第50話 『自分ストライキと友情』2024年10月5日(土)

 メンタルの病気を患ってから、時折訪れる「自分ストライキ」。それは、まるで突然訪れる嵐のように、僕の心と体を無力にする。


 寝起きから、だるい、疲れた、何もやりたくないのである。


「そんなことは誰にでもある。大人は、皆、それでも仕事をし、家事をし、子育てをするもんだ」


 と正論を言われたらそれまでだけど僕は無理をしない。だって、メンタルの病気で病院送りになったことがあるからだ。



 今日が、そんな日だった。


 土曜日は、決まって7時に馴染みの喫茶店へ行って、週刊連載の『カケルと左近』の心身転生の歴史物を書くのが習慣だ。7時から10時ぐらいまで、下手すりゃ12時過ぎまで書く。(いつも行く喫茶チェーン店の古株の店員さんより、店の利用年は長い。だって、開店した日からの常連だから)一応、500円ほどの朝食とアイスコーヒーのセットを頼む。Wi-Fiも使えてありがたい店だ。

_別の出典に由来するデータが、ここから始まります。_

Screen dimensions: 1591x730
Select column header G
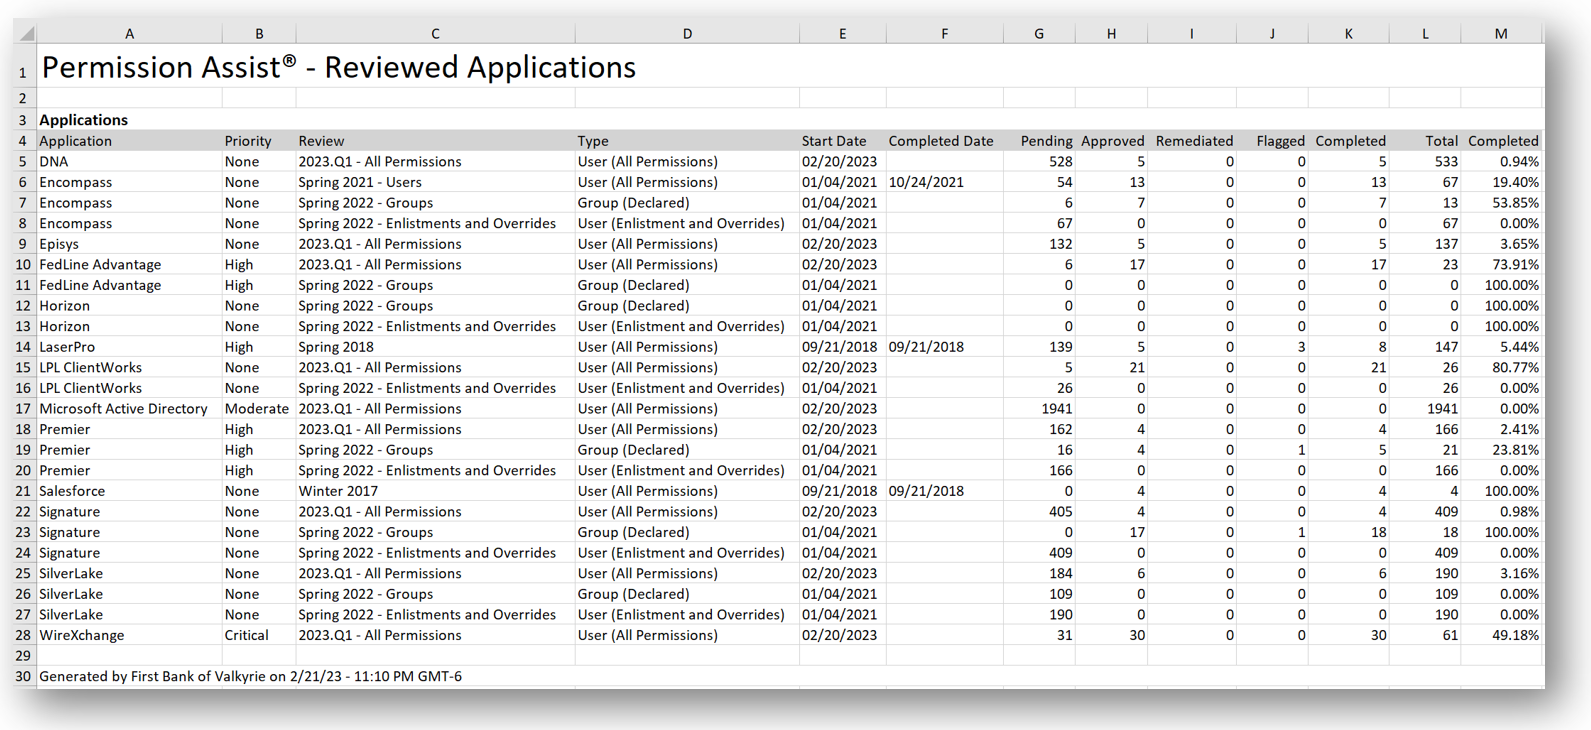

 そんな儲けの少ない客なのに、店員さんは皆さん温かく利用させて下さる大好きな店なのだが、今日は起きられなかった。布団から起き上がって身支度を整え、店まで歩いて行くのがやけにしんどく感じて、12時過ぎまで二度寝してしまった。


 十分な睡眠とバランスの取れた食事、毎日のウォーキング。体調は万全のはずなのに、今日は起き上がれなかった。


「このまま、死んでしまいたい……」


 普段そんなことを考えない。だが、だらしなく横たわる自分に、そんなボンヤリとした自己嫌悪が湧いて、動けなかった。

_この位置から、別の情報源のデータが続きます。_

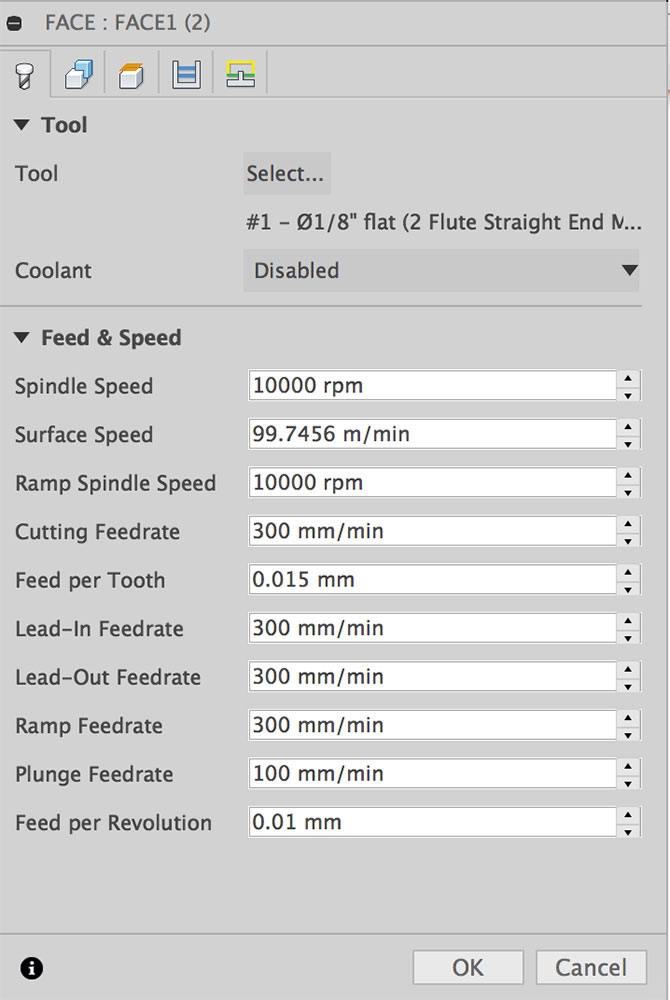Click the info icon at bottom left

 土曜日は、2000字ほどの原稿2本と、夕方16時から、尼崎から大阪へ出てバンドの練習もある。


 今日は13時半までゴロゴロしていて、担当のボーカルの3曲の歌詞カードすら段取りしていない。


 しかし、コロナや骨折などのどうしようもない病気でもないのに、友人の信用を失いかねないドタキャンをするのは僕の信念に反する。


 重い体をどっこらしょと起き上がって、パソコンを開き3本の歌詞カードを作り、髭を剃り、衣服を整え、何とか家を出た。

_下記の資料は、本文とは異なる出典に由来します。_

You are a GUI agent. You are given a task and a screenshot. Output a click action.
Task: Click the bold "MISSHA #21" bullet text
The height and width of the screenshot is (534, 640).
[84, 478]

 さすがに、駅まで歩いて行く気力はないので自転車で行った。電車で大阪へ出て、そこから市バスで30分。


 バスの中で赤ペンを持って歌詞カードのブレスや区切り、母音や伸ばす、切るをチェックし、目的地のスタジオに着いた。


 通常は、僕は、早めに行って、目的地の周辺を歩いたり、併設している図書館で本を読んだりするのだが、今日は、15分前着。コンビニで飲み物などを買っているとジャストタイム。友人が到着しスタジオへ入った。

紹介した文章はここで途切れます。